-------- DOCUMENT EXTRACT

Just explain why the Malaysian EPF can afford to pay better interest to their EPF members compared to our CPF Board.

How is PAP Administration’s Million Dollars Salaries are paid?

Where are all these money that went INTO THEIR POCKETS and FAT BANK ACCOUNTS DERIVED from?

Anyone notices or many people has observed this PAP Administration is PRONE, very much, to give excuses, excuses when requested to do this or that. Just exactly like what Chan CS said, we have the figures, BUT WHATS THE POINT which is HIS OWN PERSONAL opinion, and THAT DOES NOT COUNT.

Their justification ALWAYS RING HOLLOW than one sentence here and there. NP SOLID EVIDENCES why cannot why can.

Why DON’T THEY Try it Out. Or they had, then show the proofs WHAT was NOT WORKABLE in their experiments. BUT NONE.

----------------

* AIM
Reproduce the stretch of the text on CPF and EPF interest from "Their justification ALWAYS" through "experiments. BUT NONE.", word for word. The data below comes from a separate source.

-------- SOURCE MATERIAL

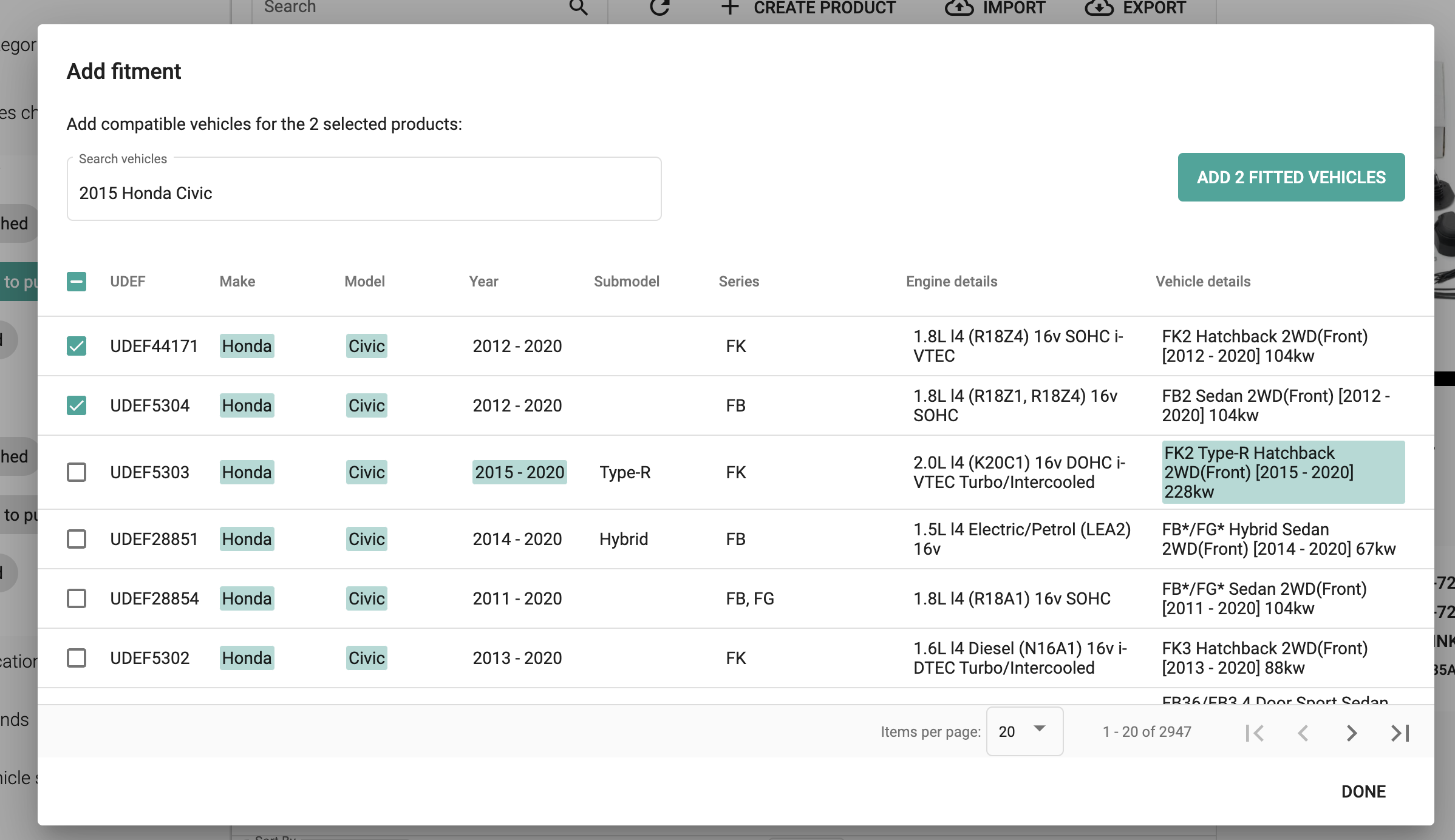This screenshot has width=1455, height=840.
Task: Uncheck the UDEF44171 vehicle row
Action: pyautogui.click(x=77, y=346)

----------------

* REPLY
Their justification ALWAYS RING HOLLOW than one sentence here and there. NP SOLID EVIDENCES why cannot why can.

Why DON’T THEY Try it Out. Or they had, then show the proofs WHAT was NOT WORKABLE in their experiments. BUT NONE.